On 4/25/24 5:51 AM, Kalle Valo wrote:

I do not use Network Manager or other connection managers when testing.
It's much more reliable to use wpasupplicant directly and you get full
control. I usually create a custom config file and then start the
supplicant manually. Some pointers:

(...)

I had some time today to test this, but unfortunately I couldn't figure out if wpa_supplicant was using WPA2 or WPA3. Trying to connect via `key_mgmt=SAE` caused `dhcpcd` to time out looking for carriers, so I guess it was connecting via WPA2. In any case the speed results were the same as disabling WPA3 on the router-side.

The reason I'm sending this email despite not making much progress above is because it turns out I was chasing a red herring. The real problem behind the degraded throughput was 802.11w. The router was advertising support for it (802.11w capable but optional), but was not forcing clients that didn't have the capability (required mode).

In Optional mode, I was experiencing the degraded performance. But after I disabled 802.11w on the router side, the speeds recovered to normal levels on both 2.4 GHz and 5 GHz bands, even connected over WPA3.

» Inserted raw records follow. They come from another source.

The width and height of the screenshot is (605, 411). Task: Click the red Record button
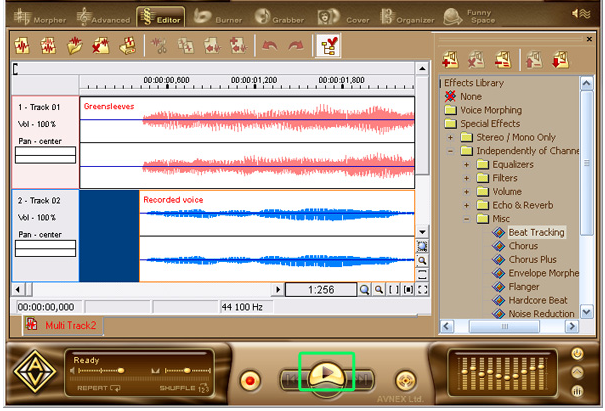point(250,380)
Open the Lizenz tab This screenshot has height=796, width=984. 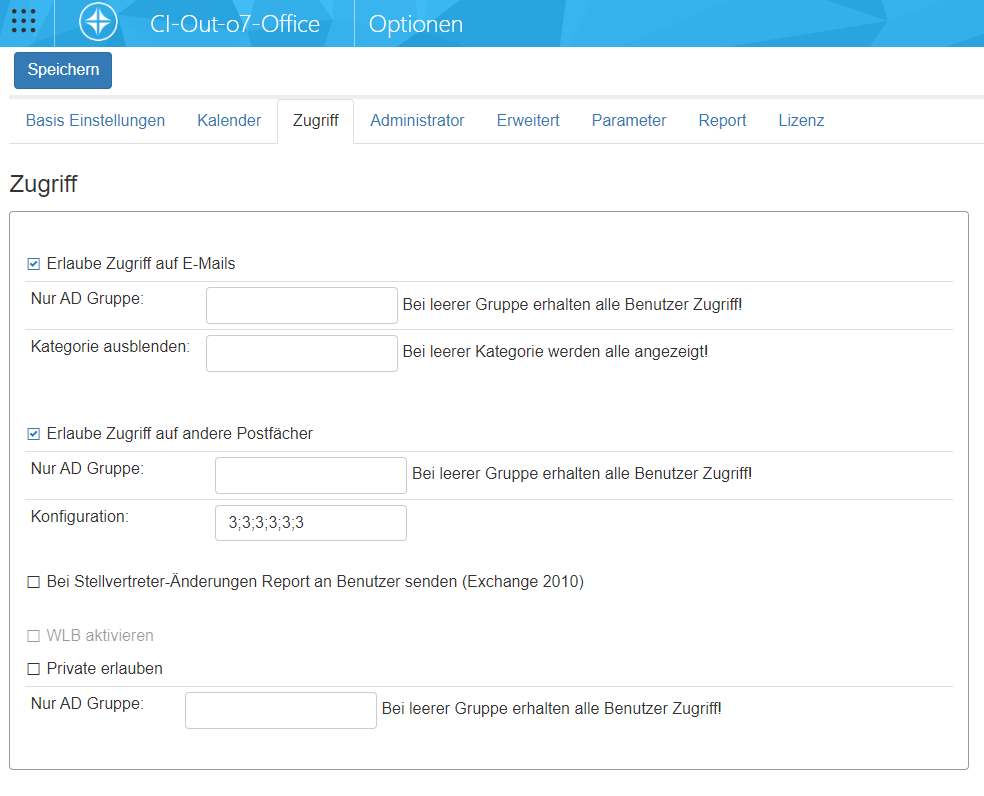801,121
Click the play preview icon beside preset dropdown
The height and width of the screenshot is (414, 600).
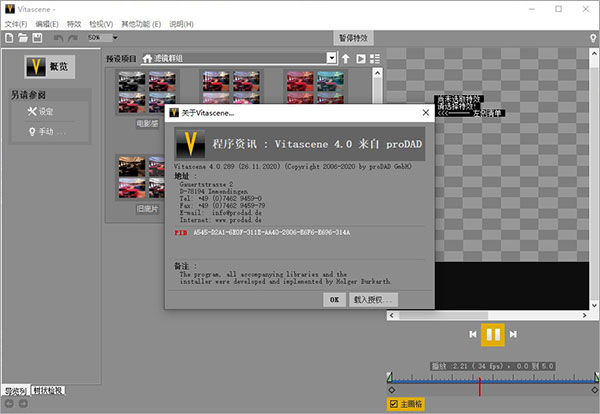pos(360,59)
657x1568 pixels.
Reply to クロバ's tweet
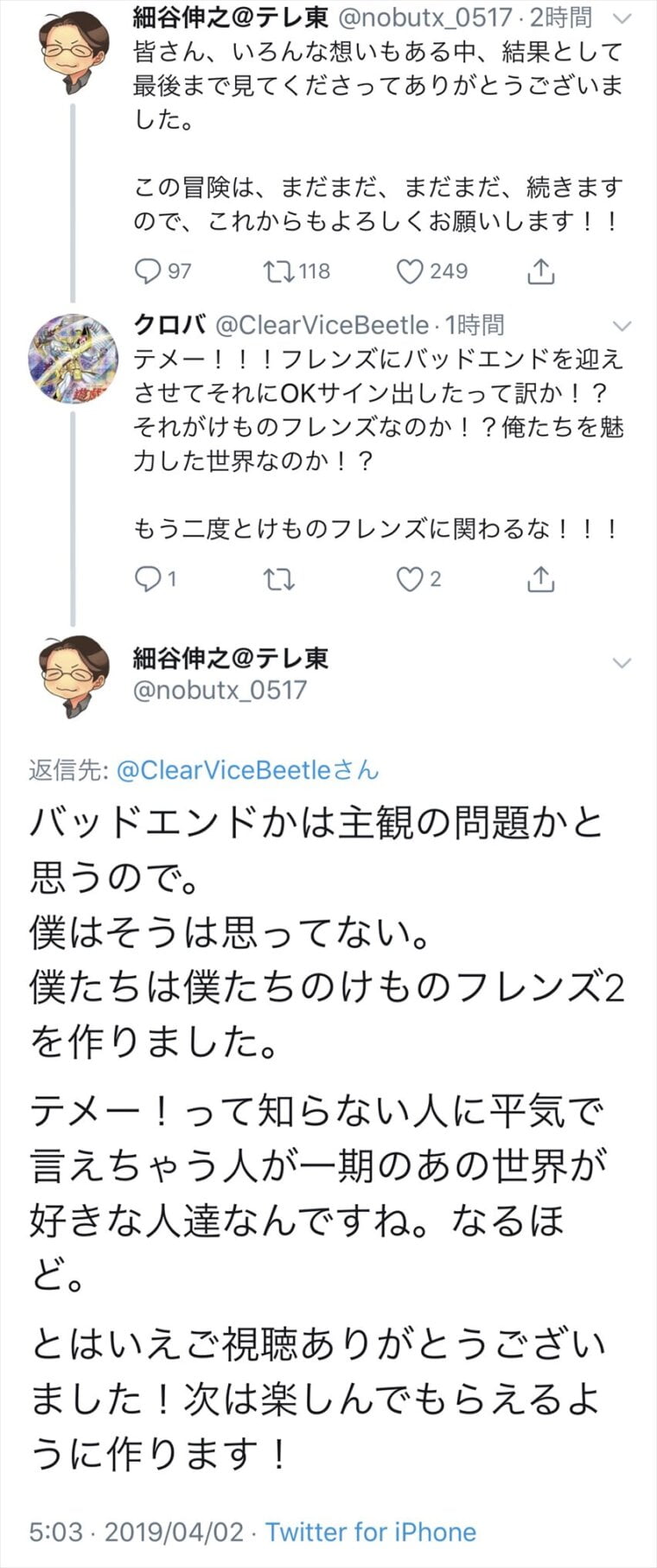pos(148,579)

So I'm guessing something on the driver's side is signaling that it supports 802.11w, when in reality it doesn't or some bug with the implementation causes the speed to drop. Or maybe there's an overhead I'm unaware of when 802.11w is enabled? My limited understanding of 802.11w is that the management frames are protected to prevent deauth attacks.

I'm not sure where to begin troubleshooting this, but in the interim can I disable the capability advertising on the driver-level? I don't want to disable 802.11w on my entire network, if possible.